Une politique fiscale harmonisée suivant des critères forcément arbitraires (alignement par le haut, par le bas, par le “milieu” ?) déterminés par les Etats membres influents risque fort d’aboutir à l’oubli d’une fonction essentielle de l’impôt, à savoir la gestion de la politique économique qui, dans certains (futurs) Etats membres, peut revêtir un caractère essentiel.
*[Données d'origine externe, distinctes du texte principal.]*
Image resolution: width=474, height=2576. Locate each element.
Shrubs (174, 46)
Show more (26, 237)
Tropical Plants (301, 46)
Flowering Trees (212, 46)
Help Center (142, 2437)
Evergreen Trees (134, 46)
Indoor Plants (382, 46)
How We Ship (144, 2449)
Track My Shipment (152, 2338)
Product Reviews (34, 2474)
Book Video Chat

A titre anecdotique, il est intéressant de relever que le Code de bonne conduite a considéré comme dommageables des mesures d’encouragement qui avaient, lors de leur mise en place, reçu l’aval de la Commission des Communautés européennes.
La question ultime est donc celle de l’abandon de souveraineté consenti par les Etats membres au profit de l’Union européenne et des négociations qui doivent en découler afin d’aboutir à un consensus acceptable et des dérogations ou temporisations (momentanément) indispensables.
Nous faisons en cela référence, par exemple, à la récente réunion des chefs d’Etat et de gouvernement de l’Union européenne de Feira relative à l’harmonisation de la fiscalité de l’épargne.
Le Luxembourg, certes handicapé par sa petite taille et l’usage parfois exagéré qui a le cas échéant pu être réalisé de structures établies sur son territoire, devra se montrer vigilant dans les négociations futures afin de conserver son particularisme et la diversité qui fait la force du paysage européen.